As the rain and wind blew through the window of his room, half-awake, Rabbi Soloveitchik jumped to close the window. He thought his wife was sleeping downstairs; the window had been left open, and were it to remain open, in her weakened condition she might catch pneumonia.
He ran downstairs, rushed into the room and shut the window. Turning around to see whether she had awoken, “I found the room empty, the couch where she slept neatly covered.”
His wife had passed away the previous month.
“The most tragic and frightening experience was the shock that I encountered in that half second when I turned from the window to find the room empty. I was certain that a few hours earlier I had been speaking with her, and that at about 10 o’clock she had said good night and retired to her room. I could not understand why the room was empty,” Rabbi Soloveitchik wrote.
The shofar on Rosh Hashana is meant to be a wake up call. It is meant to remind us of where we were last year, what we’ve done since then, where we are today, and of our renewed commitments for the coming year.
According to Rabbi Soloveitchik “the required response to the shofar is the abrupt, tragic realization that the false assumptions upon which we built our lives have come crashing before our eyes.”
The wakeup call is meant to say, “Jew! How far have you strayed from your connection with God? How have you allowed all the material and trivial pursuits to consume your existence?”
We do not know how to express remorse or regret over our inadequacies. Even the chazzan who leads the service cannot find the right words; they are given to him in the form of the “Hi’n’ni” prayer, through which he describes himself as a pauper of deeds who is unworthy of representing the congregation. (It’s nice to say it along with him - he’s not the only one pretending to be something he is not.)
Rabbi Soloveitchik asks, why does the story of the pagan mother of the general Sisera crying over her son who has not returned from the battlefield form the basis for our hearing 100 blasts from the shofar on Rosh Hashana (based on Tosafot in Rosh Hashana 33b)?
He answers that the shofar must cause us to experience a similar emotion. “We must witness our own illusions being relentlessly shattered,” Rabbi Soloveitchik explained.
The Jerusalem Talmud Rosh Hashana (Chapter 1, page 57 Halakha 3) describes the reason for a custom to wear white on Rosh Hashana: a confidence that we have coming into the court room of the Almighty.
Whether one actually wears white or actually has such confidence, the fact of the matter is that Rosh Hashana is such a serious day, that even though we remind ourselves it is the Judgment Day (Yom HaDin), and the Day of Remembrance (Yom HaZikaron), we need the shofar to wake us up regardless because in our human imperfection, we still don’t “get it.”
New Year’s resolutions don’t work.
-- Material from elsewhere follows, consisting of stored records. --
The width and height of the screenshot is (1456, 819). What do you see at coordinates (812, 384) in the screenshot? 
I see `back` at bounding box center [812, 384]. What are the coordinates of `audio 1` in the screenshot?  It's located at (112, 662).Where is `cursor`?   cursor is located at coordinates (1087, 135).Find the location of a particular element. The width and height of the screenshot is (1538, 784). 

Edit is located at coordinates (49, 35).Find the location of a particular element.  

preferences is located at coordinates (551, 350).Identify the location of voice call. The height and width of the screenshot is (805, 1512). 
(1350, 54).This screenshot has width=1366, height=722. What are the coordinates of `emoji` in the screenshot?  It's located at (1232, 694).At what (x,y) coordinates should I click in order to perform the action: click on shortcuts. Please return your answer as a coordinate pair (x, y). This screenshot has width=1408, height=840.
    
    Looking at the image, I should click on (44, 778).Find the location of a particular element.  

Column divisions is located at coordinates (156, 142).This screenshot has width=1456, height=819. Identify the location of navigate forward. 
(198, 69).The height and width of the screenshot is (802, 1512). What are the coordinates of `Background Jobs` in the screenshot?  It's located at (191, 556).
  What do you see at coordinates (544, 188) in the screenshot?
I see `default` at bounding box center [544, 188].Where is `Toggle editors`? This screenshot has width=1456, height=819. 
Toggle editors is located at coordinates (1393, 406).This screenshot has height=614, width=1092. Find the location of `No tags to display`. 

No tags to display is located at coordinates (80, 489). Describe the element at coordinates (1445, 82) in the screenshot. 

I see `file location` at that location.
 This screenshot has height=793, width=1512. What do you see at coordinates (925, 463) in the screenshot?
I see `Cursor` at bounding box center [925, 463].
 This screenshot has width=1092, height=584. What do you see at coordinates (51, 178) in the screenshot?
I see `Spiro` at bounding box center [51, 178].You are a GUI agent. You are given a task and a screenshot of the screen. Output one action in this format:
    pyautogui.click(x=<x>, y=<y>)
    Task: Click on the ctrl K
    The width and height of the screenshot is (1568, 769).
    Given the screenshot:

Commitments to change don’t usually last more than 10 minutes past Rosh Hashana or Yom Kippur.
Yet we come back every year to hear the shofar, hoping we will finally be moved and inspired to move on to the next stage of our lives and Jewish experiences.
Let us try an experiment this year. We only have one chance because the shofar will only be sounded on Sunday.
Let us experience the shofar like we never have before. Instead of thinking about how good the shofar blower is (or is not), let us be grateful that he can get 100 blasts out of the shofar.
And now we can focus on how the sound of the shofar is meant to remind us of our own inadequacies
When we hear the shofar, let us think for a moment about how it shatters our dreams. Let us think for a moment, that as wonderful as we are, we could be better. Let us think for a moment, that as much as we do, we could be doing more. Let us think for a moment, that even the greatest confidence can benefit from a little bit of healthy “what if”-ing.
The shofar is there to remind us. Hopefully we will hear and heed the call.